TASK STATEMENT - Filter the data for lines with the word "computer", then copy every line so identified.

THE DATA -
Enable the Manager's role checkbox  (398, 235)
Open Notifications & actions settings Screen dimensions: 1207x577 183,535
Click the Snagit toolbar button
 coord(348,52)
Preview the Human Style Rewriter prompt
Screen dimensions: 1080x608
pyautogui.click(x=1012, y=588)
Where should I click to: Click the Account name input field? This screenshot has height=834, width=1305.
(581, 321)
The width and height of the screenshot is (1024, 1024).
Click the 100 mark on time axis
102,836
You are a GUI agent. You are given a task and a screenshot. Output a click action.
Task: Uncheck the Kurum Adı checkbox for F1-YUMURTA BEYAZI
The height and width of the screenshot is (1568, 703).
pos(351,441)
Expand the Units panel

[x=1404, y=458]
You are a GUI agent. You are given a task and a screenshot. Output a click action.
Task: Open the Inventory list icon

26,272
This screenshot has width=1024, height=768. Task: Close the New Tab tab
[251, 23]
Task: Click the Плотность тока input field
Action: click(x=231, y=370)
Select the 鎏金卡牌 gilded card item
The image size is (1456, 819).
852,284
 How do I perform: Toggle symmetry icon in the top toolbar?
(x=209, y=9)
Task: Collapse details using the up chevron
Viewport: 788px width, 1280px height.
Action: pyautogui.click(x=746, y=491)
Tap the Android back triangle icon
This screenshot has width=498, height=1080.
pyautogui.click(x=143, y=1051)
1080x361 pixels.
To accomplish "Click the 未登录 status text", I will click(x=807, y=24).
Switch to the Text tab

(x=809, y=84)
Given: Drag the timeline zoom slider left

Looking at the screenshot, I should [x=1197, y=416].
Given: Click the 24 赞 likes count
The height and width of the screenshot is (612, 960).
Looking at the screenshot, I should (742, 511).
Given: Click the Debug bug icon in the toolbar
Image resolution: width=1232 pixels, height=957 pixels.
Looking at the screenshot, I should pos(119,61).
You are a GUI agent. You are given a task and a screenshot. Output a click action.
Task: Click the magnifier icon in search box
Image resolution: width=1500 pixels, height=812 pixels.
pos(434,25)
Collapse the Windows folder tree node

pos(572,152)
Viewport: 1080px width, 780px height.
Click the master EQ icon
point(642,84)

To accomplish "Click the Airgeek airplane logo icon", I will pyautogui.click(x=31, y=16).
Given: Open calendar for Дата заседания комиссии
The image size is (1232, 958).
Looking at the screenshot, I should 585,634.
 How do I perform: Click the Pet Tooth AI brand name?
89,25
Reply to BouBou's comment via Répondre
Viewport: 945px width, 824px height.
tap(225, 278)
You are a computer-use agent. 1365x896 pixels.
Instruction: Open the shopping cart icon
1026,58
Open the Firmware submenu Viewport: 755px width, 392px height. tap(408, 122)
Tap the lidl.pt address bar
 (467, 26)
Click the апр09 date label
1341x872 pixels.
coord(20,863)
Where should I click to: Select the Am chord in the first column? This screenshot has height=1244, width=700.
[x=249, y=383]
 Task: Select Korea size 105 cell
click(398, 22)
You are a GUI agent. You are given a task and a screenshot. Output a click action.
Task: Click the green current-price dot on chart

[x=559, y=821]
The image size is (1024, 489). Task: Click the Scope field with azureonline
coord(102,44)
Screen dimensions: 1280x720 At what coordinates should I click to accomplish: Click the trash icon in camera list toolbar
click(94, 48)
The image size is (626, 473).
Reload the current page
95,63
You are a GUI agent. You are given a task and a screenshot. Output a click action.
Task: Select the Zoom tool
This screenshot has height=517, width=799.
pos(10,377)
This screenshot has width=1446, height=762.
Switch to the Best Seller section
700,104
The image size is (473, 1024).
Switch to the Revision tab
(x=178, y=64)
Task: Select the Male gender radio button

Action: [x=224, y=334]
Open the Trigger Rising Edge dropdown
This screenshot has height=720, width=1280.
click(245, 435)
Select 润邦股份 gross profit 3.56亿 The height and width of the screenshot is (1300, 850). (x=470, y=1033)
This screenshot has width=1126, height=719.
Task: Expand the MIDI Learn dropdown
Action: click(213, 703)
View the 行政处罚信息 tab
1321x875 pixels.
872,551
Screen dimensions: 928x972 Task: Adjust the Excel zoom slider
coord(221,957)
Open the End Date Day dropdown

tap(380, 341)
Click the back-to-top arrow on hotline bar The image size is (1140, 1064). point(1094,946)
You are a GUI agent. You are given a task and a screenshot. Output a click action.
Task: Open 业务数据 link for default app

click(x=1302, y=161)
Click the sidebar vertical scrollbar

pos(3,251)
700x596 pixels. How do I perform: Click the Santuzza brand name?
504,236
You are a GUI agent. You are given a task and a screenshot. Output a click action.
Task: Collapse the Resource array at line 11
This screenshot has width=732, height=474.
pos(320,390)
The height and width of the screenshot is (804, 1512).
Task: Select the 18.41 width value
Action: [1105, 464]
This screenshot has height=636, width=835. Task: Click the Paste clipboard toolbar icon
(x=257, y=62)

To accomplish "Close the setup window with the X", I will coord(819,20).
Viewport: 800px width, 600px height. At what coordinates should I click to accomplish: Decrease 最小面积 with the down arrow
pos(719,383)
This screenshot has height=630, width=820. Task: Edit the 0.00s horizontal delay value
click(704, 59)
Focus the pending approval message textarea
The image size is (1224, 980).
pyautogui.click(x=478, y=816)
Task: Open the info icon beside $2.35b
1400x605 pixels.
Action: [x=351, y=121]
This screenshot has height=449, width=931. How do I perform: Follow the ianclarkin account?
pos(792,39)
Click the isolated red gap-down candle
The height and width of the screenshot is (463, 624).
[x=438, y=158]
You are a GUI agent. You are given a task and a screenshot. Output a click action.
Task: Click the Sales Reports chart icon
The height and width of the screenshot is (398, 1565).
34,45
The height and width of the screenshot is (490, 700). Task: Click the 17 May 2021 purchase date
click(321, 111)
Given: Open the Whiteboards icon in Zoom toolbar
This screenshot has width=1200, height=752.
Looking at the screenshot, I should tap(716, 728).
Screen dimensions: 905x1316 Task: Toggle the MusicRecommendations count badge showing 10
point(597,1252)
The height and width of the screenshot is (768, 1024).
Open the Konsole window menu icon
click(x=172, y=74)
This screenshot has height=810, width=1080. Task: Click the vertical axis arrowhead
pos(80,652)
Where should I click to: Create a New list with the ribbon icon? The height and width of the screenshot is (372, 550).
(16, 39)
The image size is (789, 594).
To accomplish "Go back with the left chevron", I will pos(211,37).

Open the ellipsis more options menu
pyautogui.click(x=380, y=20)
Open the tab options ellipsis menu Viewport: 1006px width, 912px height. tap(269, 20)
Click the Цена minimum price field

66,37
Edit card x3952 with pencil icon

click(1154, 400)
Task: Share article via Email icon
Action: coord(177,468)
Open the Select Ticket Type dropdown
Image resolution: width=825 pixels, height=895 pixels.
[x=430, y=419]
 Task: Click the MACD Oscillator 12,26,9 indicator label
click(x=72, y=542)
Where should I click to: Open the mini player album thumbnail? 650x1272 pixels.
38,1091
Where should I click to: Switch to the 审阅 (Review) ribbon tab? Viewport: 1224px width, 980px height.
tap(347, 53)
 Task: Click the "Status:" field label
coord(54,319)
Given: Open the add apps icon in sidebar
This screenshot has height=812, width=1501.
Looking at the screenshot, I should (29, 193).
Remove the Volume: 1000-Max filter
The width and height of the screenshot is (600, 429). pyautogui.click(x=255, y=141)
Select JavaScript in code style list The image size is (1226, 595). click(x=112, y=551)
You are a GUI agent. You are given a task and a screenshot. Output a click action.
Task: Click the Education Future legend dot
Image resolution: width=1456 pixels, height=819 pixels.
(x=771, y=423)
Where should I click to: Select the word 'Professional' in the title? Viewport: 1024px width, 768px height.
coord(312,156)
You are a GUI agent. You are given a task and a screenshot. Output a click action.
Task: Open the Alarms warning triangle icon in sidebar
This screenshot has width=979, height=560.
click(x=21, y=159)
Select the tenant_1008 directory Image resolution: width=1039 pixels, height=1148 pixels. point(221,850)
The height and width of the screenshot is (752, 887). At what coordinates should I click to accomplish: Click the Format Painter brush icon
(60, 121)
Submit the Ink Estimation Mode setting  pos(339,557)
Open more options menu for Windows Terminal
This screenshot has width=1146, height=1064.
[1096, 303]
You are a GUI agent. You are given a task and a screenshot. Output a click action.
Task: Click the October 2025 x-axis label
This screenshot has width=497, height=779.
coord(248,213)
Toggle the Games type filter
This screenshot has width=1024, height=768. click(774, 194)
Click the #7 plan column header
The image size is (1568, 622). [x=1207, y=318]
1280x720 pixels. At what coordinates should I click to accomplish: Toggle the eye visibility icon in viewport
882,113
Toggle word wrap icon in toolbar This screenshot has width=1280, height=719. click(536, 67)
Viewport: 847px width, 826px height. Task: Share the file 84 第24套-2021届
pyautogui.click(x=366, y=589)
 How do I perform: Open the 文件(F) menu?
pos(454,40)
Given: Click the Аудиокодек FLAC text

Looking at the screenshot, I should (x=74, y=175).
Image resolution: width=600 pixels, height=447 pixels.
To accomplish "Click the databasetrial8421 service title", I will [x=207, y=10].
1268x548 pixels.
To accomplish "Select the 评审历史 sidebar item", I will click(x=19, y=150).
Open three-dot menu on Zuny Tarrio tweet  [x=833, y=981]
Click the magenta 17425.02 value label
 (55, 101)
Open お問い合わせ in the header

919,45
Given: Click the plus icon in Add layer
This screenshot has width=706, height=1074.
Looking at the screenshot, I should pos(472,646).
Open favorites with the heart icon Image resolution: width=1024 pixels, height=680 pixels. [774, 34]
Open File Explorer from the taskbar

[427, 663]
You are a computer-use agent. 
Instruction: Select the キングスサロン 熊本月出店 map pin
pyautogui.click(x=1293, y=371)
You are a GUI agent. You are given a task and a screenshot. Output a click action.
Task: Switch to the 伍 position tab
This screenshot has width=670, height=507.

SOLUTION BELOW -
You are a computer-use agent. 1365x896 pixels.
You are a computer-use agent. 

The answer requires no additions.